DIRECTION: Rewrite the entries below as a JSON list of strings with one string per line, leaving out blank lines and the pictures.

MATERIAL SUPPLIED:
┄┄┄┄┄┄┄┄┄┄┄┄┄┄┄┄┄┄┄┄

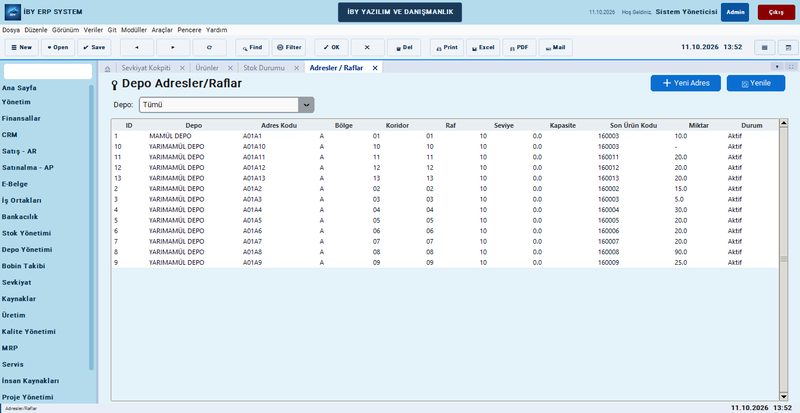Click the sidebar search input field

point(48,71)
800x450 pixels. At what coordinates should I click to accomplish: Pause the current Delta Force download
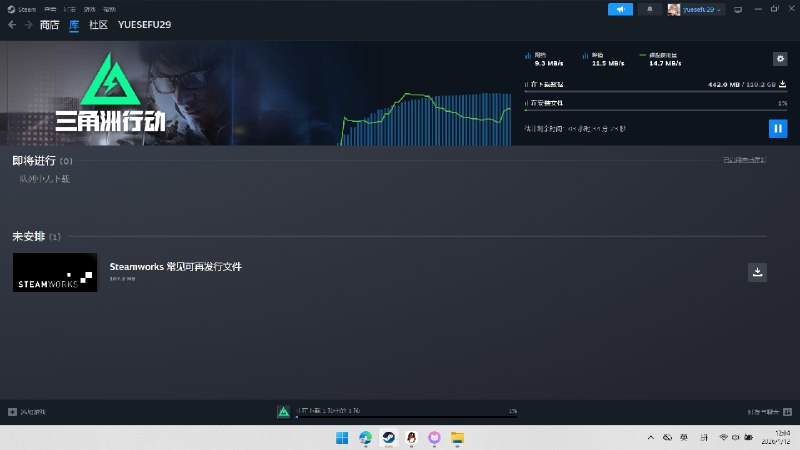(x=777, y=128)
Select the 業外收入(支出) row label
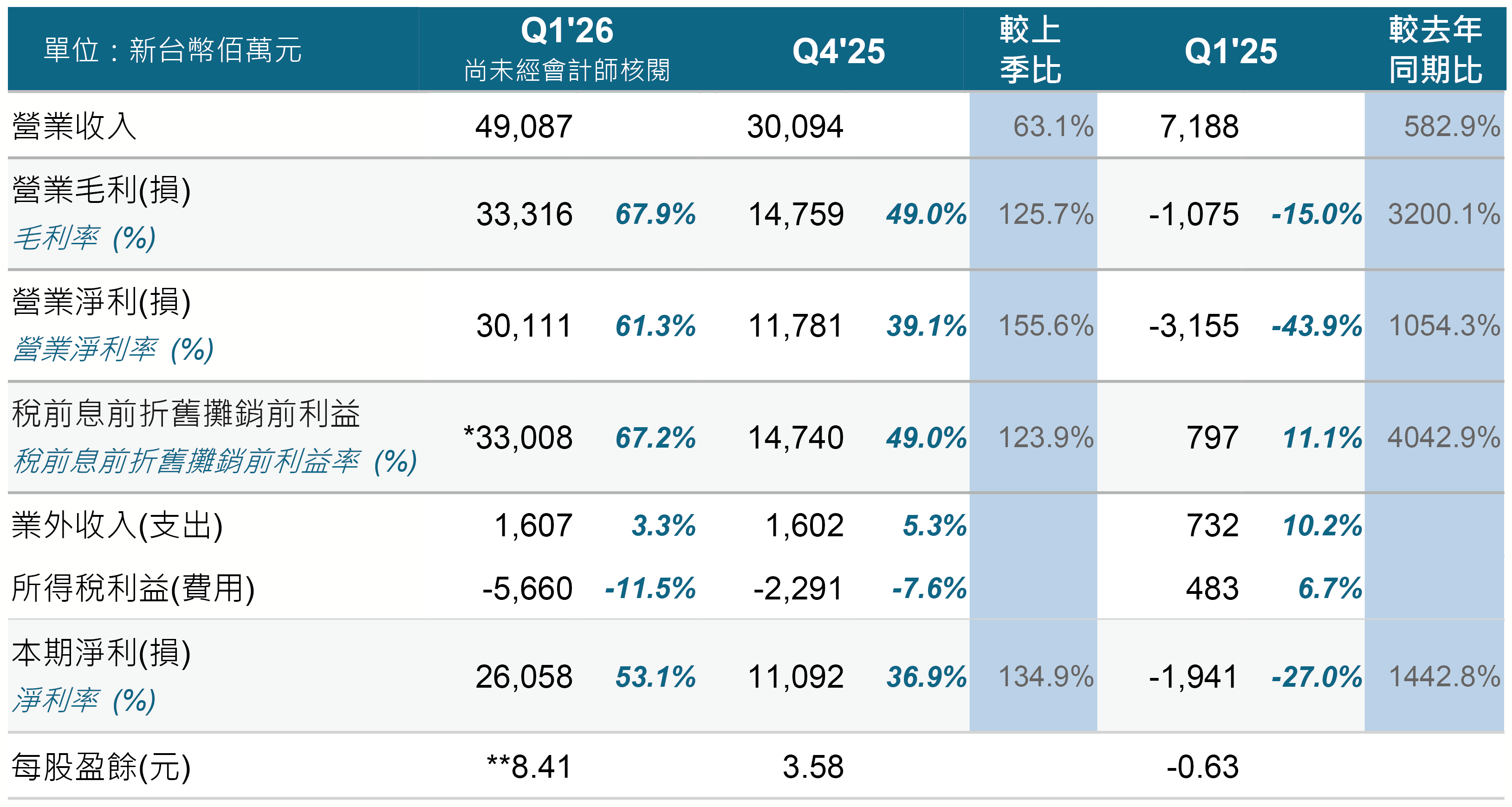 coord(117,525)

┄┄┄┄┄┄┄┄┄┄┄┄┄┄┄┄┄┄┄┄

WRITTEN RESPONSE:
[
  "Click the sidebar search input field",
  "point(48,71)",
  "800x450 pixels. At what coordinates should I click to accomplish: Pause the current Delta Force download",
  "(x=777, y=128)",
  "Select the 業外收入(支出) row label",
  " coord(117,525)"
]